# SchlemmerSlammer - Neural Network for recipes

## 1. Teammembers

### Maxim Bex
research, documentation, concept, coding

### Hannes Gelbhardt
coding, research, concept, documentation 

### York Smeddinck
documentation, concept, coding, research

## 2. Problem Description

We thought about training an AI to recommend / create recipes based on given attributes (e.g. rating, certain ingredients (include / exclude), calories, sodium, fat, FODMAP, etc.pp.).
The following graphic is an entity relationship diagram for recipes, which we created to get a better understanding of the nature and complexity of our problem.
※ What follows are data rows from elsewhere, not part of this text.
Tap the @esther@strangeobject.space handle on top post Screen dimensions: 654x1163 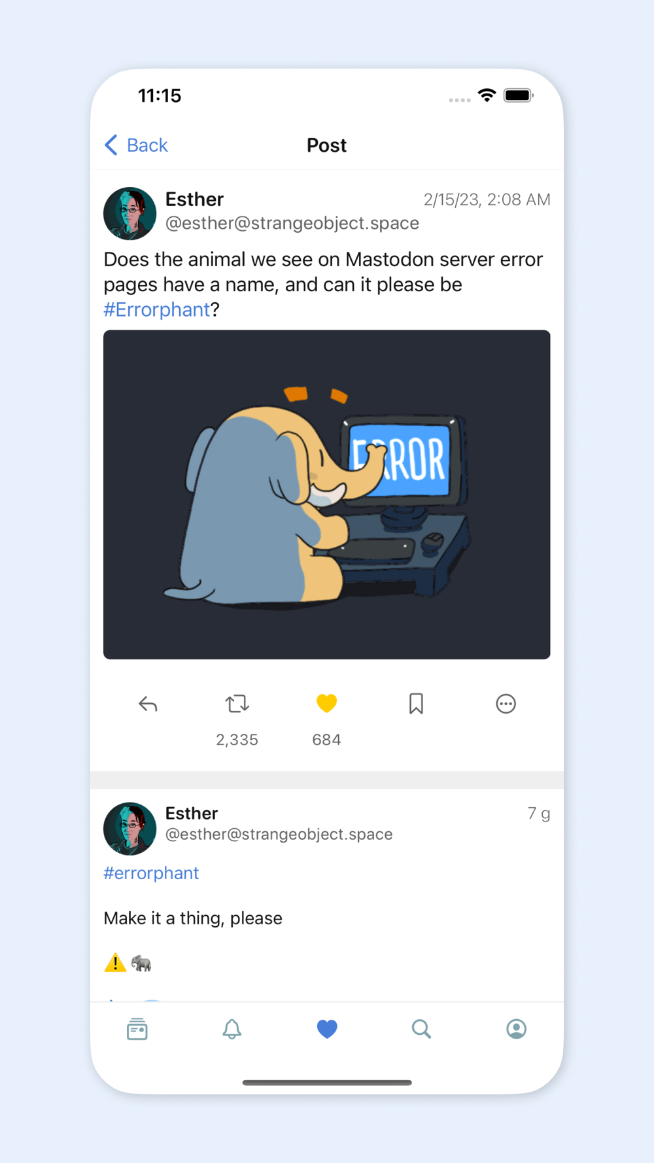pos(292,223)
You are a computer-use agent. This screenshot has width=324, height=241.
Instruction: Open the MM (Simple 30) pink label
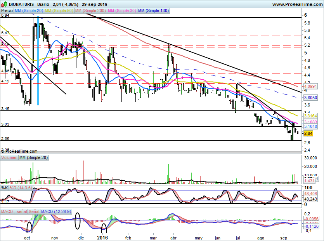click(x=122, y=11)
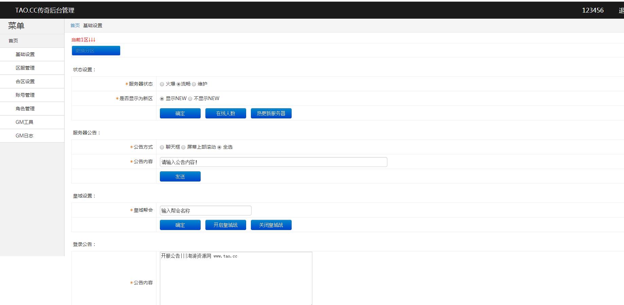Click the 首页 breadcrumb link

(x=75, y=25)
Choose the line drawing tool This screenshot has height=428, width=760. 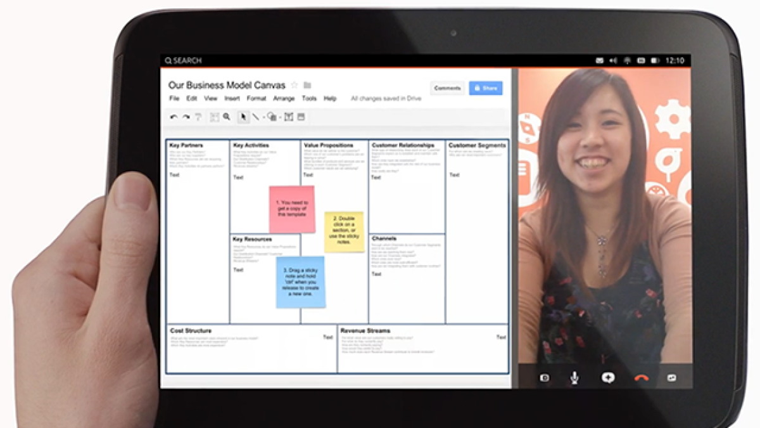(256, 117)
![Recipe Entity Relation Diagram](https://i.imgur.com/PGj3fdZ.png)

Since this would be a rather complex system to begin with, we decided to break the problem down, and start with a smaller application first.
Thus we are trying to train an AI to recommend recipe ingredients based on given ingredients.
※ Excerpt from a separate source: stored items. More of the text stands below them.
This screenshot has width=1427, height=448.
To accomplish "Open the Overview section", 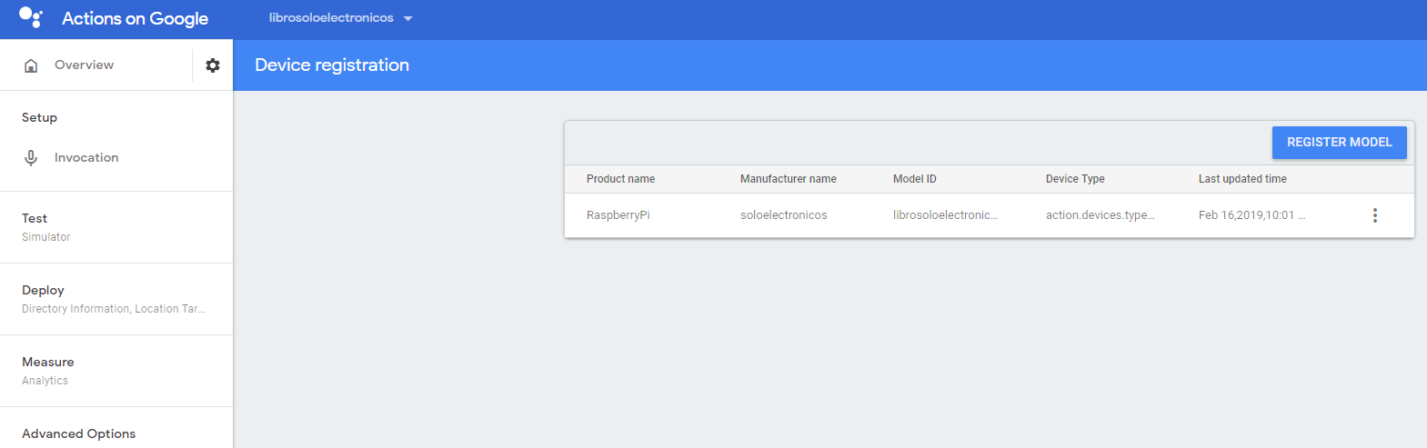I will tap(84, 65).
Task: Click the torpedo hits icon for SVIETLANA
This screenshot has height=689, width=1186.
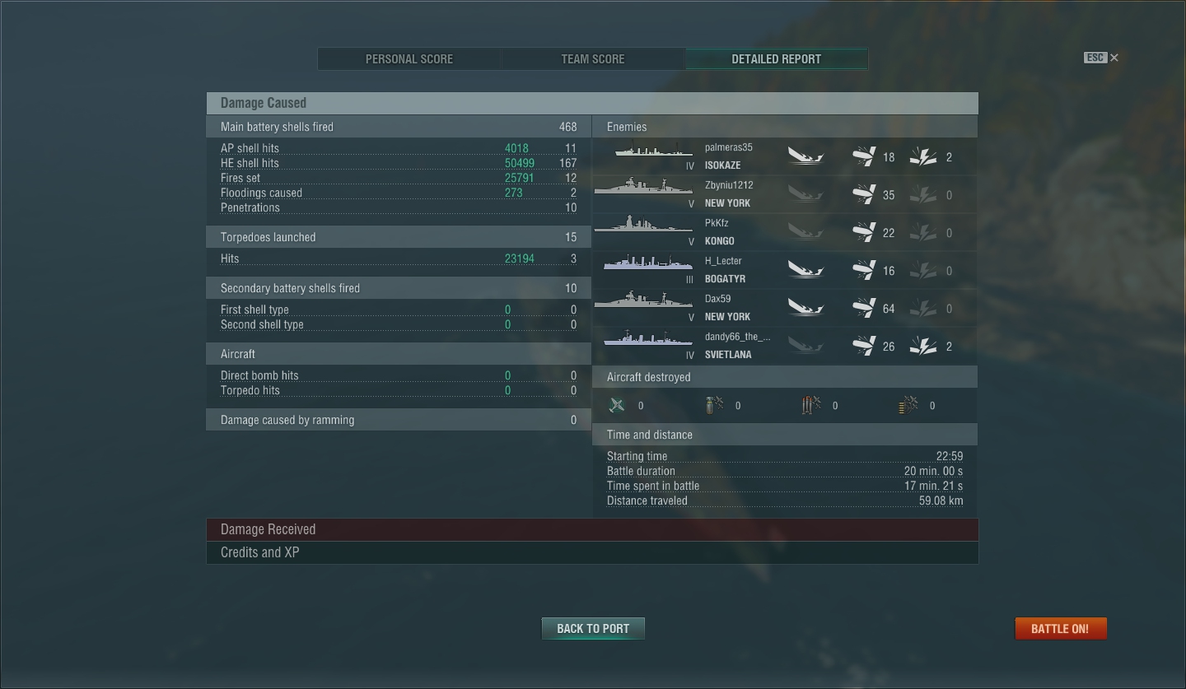Action: [x=923, y=347]
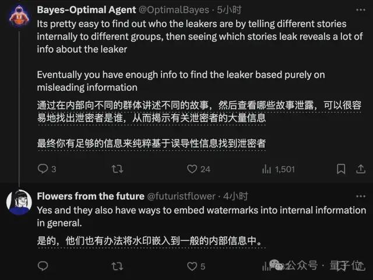Open tweet text about embedding watermarks
Viewport: 373px width, 280px height.
click(201, 217)
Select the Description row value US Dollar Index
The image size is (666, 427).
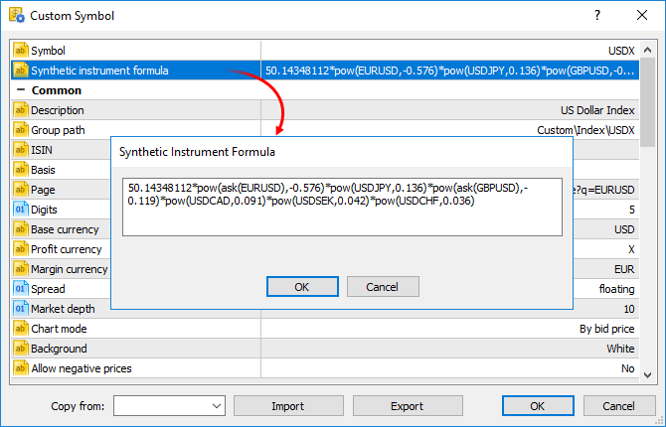coord(597,110)
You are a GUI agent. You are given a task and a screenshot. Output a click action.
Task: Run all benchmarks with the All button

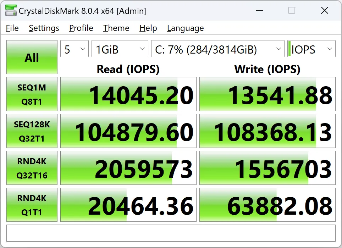click(x=32, y=57)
Our rough plan is to use Word2Vec to put the content of the directions of the recipes in context, then train a model based on this data, and finally visualizing our results using T-SNE.




## 3. Dataset description
### Source: https://www.kaggle.com/hugodarwood/epirecipes
The Dataset is a collection of about 21000 recipes given in a .csv and .json format, where the json file contained all information of the recipes and the .csv file is basically a list of attributes and ingredients for all recipes.
We opted for using the json file, which includes more context of the ingredients (e.g. 3 evenly chopped tomatoes) compared to the csv file (e.g. 3 tomatoes), which should result in a more complex model.
### Processing the data:
Because we put our focus on the relationship of ingredients, we preprocess the data from the json format into a textfile consisting of single line listings of the recipes ingredients.
#### Problems during preprocessing
The first problem was that the windows command line could not process specific characters of the dataset to a file, which first was solved by setting the command line charset to "UTF - 8"
Unfortunetly we just could read and process about 700 more recipes, but not all.

In [0]:
import json

badchars = set("(),-*\"'<>|:")

with open('full_format_recipes.json') as json_file:  
	data = json.load(json_file)
	outFile = "./preProcessedData.txt"
	with open (outFile, "w") as f:
		for recipe in data:
			try:
				ingredients = recipe['ingredients']
				for ingredient in ingredients:
					for c in badchars:
						ingredient = ingredient.replace(c,' ')
					try:
						f.write(ingredient+" ")
					except UnicodeEncodeError:
						print("UnicodeEncodeError")
				f.write("\n")
			except KeyError:
        print("KeyError")

In [0]:
import d2l
import sys
sys.path.insert(0, '..')
import pandas as pd

import collections
import math
from mxnet import autograd, gluon, nd
from mxnet.gluon import data as gdata, loss as gloss, nn
import random
import sys
import collections
import time
import json
import numpy as np

# Get the interactive Tools for Matplotlib
%matplotlib notebook
import matplotlib.pyplot as plt
plt.style.use('ggplot')

from sklearn.decomposition import PCA

from gensim.test.utils import datapath, get_tmpfile
from gensim.models import KeyedVectors
from gensim.scripts.glove2word2vec import glove2word2vec

In [0]:
#read the input data as line = sentence and print the number of sentences
with open('./data.txt', 'r') as f:
    lines = f.readlines()
    # st is the abbreviation of "sentence" in the loop
    ingredients = [st.split() for st in lines]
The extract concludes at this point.